Importantly, all the genes that GWAS have identified map onto the amyloid hypothesis, said Hardy. They may not affect Aβ levels directly—in fact, in a separate talk at AD/PD 2013, Lawrence Rajendran of the University of Zurich reported that they do not. Yet they fall into the pathways of endosome vesicle recycling, cholesterol metabolism, and innate immunity, all of which intersect with Aβ homeostasis in the complex pathophysiology of AD. For example, the gene TREM2, found last year, reacts to amyloid plaques with enhanced gene expression, and its protein functions to keep activated microglia in a beneficial phagocytic state, Hardy said. That microglia engulf amyloid has been shown by other groups many years ago, but human genetics validates the relevance of this process in Alzheimer’s disease.

The genetics of Alzheimer’s remains incomplete until new techniques will have accounted for the entire genetic burden of the disease. Even so, the lessons today are that the Mendelian pathogenic Alzheimer’s mutations are all involved in Aβ production, whereas a protective variant cuts the opposite way.

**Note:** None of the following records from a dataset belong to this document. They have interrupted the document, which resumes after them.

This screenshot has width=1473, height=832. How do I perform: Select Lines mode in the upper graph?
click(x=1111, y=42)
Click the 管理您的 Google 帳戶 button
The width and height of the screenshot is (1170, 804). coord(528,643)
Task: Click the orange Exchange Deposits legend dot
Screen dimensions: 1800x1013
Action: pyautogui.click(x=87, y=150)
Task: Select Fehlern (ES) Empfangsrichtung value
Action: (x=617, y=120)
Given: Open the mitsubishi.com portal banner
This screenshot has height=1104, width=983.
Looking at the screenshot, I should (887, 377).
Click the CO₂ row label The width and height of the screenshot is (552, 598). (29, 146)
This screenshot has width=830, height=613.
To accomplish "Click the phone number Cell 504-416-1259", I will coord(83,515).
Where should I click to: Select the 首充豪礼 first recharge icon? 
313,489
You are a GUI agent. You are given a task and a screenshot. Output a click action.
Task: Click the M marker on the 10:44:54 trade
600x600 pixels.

GWAS and exome sequencing variants map to defined pathways that are consistent with the amyloid cascade hypothesis. “I feel bullish that we can start to call the hypothesis a theory,” Hardy said.

In discussion with the audience, Sperling pointed out that preventive treatment works in cancer, HIV/AIDS, stroke, osteoporosis, diabetes, and heart disease. She recalled the cholesterol wars, where raging debate about good versus bad cholesterol did not stop the field from running secondary prevention trials in familial hypercholesterolemia (as do DIAN and API), and then thousand-person studies in people thought to be at risk (as does A4). Reduction of cholesterol is now estimated to have reduced cardiac mortality by nearly a third. “For this to work, amyloid does not have to be the cause; it just has to be a critical factor in the cascade,” Sperling said. “We should stop arguing about whether it is amyloid or tau. It is both and it is also other factors that we have not discovered yet. As 10,000 baby boomers are turning 65 every day in the U.S., we need to target everything—amyloid, tau, neuroprotection, metabolism, and the innate immune system.”—Gabrielle Strobel.